LA VENGANZA DE LOS SERES IMAGINARIOS
Publicado en Mar 19, 2012
Las páginas del libro quedaron en blanco. Sólo el prólogo continuó allí. Puerta de entrada hacia rectangulares celdas de papel. La fuga fue colectiva porque el propósito que los animó a escapar era idéntico, excepto en A Bao Qu quien se marginó del complot. Estaban dispuestos a ejecutar su venganza. Ninguno faltaba, desde Abtu y Anet, hasta el escéptico zorro chino. El odio hacia el enemigo común les hizo olvidar antagonismos.

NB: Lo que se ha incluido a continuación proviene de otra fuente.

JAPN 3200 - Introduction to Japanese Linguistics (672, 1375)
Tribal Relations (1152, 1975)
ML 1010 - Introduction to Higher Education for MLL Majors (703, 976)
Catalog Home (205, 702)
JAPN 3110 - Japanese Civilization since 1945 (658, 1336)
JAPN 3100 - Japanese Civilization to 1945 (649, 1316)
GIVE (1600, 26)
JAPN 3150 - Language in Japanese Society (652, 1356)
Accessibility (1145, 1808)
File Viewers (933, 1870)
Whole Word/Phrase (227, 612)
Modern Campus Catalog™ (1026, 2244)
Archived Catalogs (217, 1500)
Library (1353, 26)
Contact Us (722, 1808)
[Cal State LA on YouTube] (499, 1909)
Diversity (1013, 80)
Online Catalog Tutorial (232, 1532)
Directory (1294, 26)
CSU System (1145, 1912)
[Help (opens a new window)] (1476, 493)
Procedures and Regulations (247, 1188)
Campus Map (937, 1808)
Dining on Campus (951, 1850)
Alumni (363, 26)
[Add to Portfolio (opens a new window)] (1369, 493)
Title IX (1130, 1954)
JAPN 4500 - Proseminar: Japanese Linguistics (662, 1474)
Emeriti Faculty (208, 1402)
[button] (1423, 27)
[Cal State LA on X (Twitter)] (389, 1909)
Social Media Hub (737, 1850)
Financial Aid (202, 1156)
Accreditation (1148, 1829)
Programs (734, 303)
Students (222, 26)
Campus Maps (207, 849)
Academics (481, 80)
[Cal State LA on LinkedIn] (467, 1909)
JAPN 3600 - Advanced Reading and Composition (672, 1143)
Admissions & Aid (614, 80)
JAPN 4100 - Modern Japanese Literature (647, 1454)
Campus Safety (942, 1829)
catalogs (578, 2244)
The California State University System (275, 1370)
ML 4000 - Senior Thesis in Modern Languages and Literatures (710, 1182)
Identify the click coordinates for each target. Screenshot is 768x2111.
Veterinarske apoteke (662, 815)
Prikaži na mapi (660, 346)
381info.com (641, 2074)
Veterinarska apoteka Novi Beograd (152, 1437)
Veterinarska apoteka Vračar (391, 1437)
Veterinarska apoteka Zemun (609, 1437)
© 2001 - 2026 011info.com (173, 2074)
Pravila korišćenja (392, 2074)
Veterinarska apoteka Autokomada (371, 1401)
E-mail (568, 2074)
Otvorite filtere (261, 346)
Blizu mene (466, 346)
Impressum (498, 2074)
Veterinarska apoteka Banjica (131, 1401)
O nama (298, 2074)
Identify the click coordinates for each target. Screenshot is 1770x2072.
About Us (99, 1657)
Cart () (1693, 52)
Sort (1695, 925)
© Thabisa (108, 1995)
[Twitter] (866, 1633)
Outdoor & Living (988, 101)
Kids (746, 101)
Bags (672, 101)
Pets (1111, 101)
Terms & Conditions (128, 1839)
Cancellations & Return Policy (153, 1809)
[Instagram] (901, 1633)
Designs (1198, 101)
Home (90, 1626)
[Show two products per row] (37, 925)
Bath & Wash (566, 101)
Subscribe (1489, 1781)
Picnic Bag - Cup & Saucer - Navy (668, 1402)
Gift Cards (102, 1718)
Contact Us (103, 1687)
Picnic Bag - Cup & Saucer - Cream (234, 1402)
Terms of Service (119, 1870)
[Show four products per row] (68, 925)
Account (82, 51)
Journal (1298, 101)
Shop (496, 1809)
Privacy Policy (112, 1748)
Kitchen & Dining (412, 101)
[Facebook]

Hubieran querido abandonar cuanto antes la biblioteca pero el rencor predominó sobre el miedo que tenían. Nadie se escaparía hasta llevar a cabo la venganza. La oscuridad en que el cazador se movía ayudaba a la acción de los prófugos. Las propuestas que se escucharon tenían la inhumana magnitud de cuantos desde su naturaleza inventaban castigos infligidos a ellos por los dioses y los hombres. Las luces de la madrugada anunciaron el fracaso de la asamblea. El gemido de Banshee acalló el rumor. Cada uno quería ser victimario. Era una sola la víctima para saciar la sed de venganza de más de un centenar de verdugos agitándose en el piso y sobre el techo. La propuesta de Banshee agradó a todos: Cada uno donaría su peor defecto para crear un ser semejante al cazador. Dicha venganza incluiría no sólo al escritor sino a cuantos se acercaran a sus libros. Prevalidos de la ausencia de María y de la ceguera del cazador, llevarían al engendro hasta su casa y lo dejarían allí, en medio de sus actos cotidianos para confundirlo con él mismo hasta el punto de hacerle olvidar quién era quién. Estaban seguros de que su curiosidad por lo irracional debilitaría cualquier defensa que opusiera. La Anfisbena donó una de sus cabezas. El Aplanador donó sus cónicas patas. Las Arpías se desprendieron de sus cabelleras. El Catoblepas dio sus ojos y Leucrocotas, su voz. Escila donó sus tres filas de dientes. El grifo, sus largas orejas y la Hidra, su aliento. Khumbaba se desprendió de su sexo en forma de serpiente. Odradek sacrificó su inmortalidad y los Peritios dieron su sombra. El Squonk, una de sus lágrimas. El Simurg arrancó una de sus plumas y junto al canto de las Sirenas, el Zorro chino puso su cautela. Uno tras otro contribuyeron al advenimiento del nuevo ser. La satisfacción fue general cuando comprobaron que sobre el piso, rodeado por la expectante mirada de los imaginarios seres, Jorge Luis Borges, el fantástico engendro de sus defectos, rasgaba con desespero la placenta que lo envolvía, lanzando largo grito que los vigilantes de la biblioteca no escucharon y que despertó a millares de personas en la ciudad.